* _Exercise input_
####################

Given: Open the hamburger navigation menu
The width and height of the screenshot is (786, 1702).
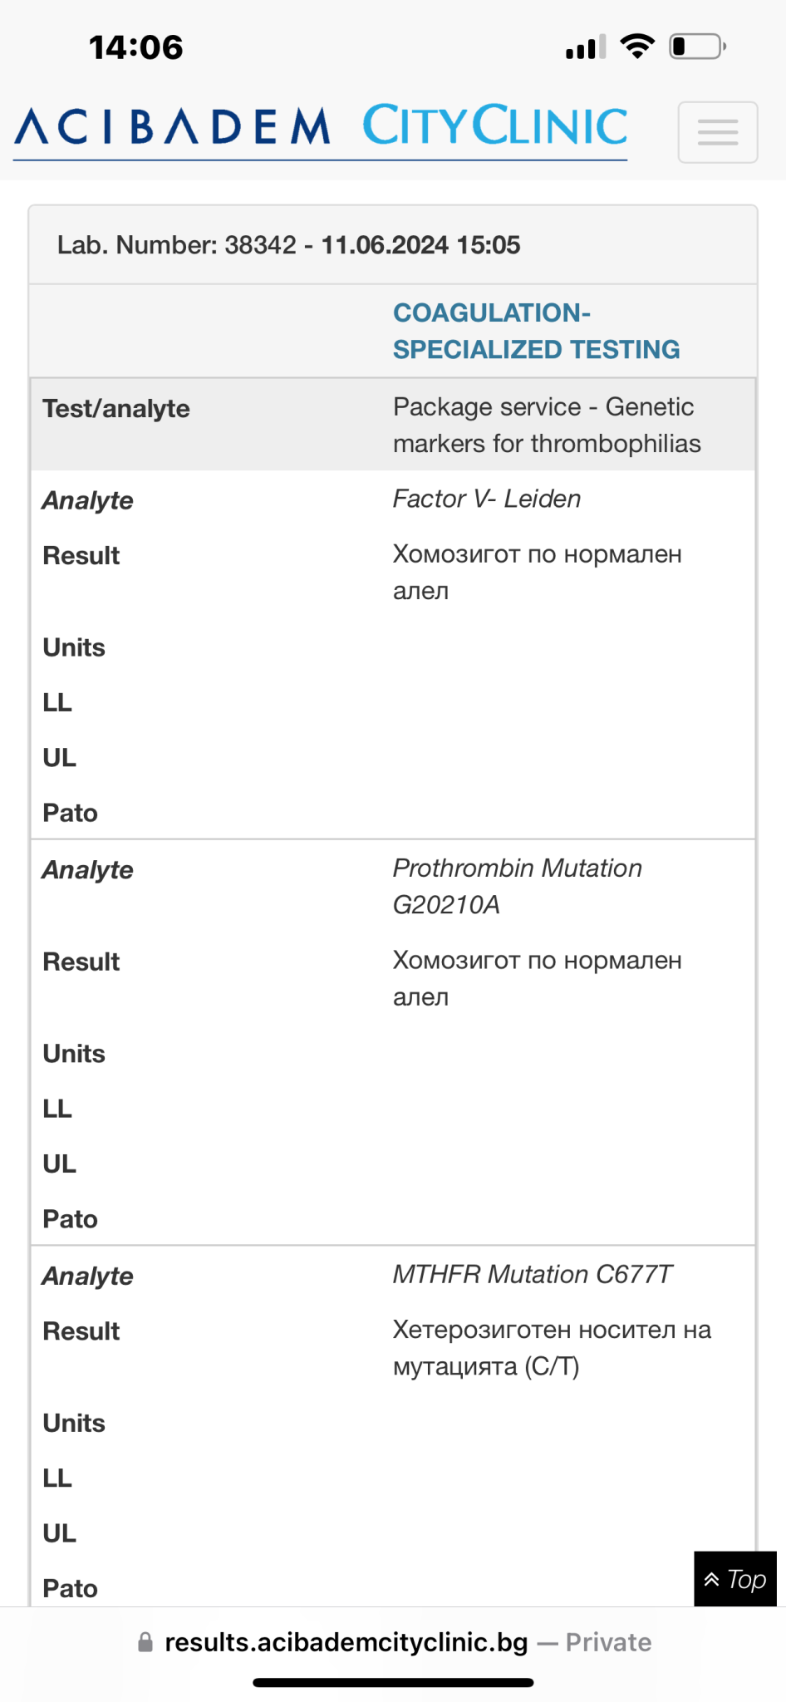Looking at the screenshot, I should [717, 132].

####################

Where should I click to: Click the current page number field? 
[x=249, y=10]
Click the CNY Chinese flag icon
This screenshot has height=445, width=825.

####################

* _Exercise description_
Look through the entries above and quote exactly the lines from the line with "Click the CNY Chinese flag icon" to the line with "This screenshot has height=445, width=825.", counting both of those lines.

* _Response area_
Click the CNY Chinese flag icon
This screenshot has height=445, width=825.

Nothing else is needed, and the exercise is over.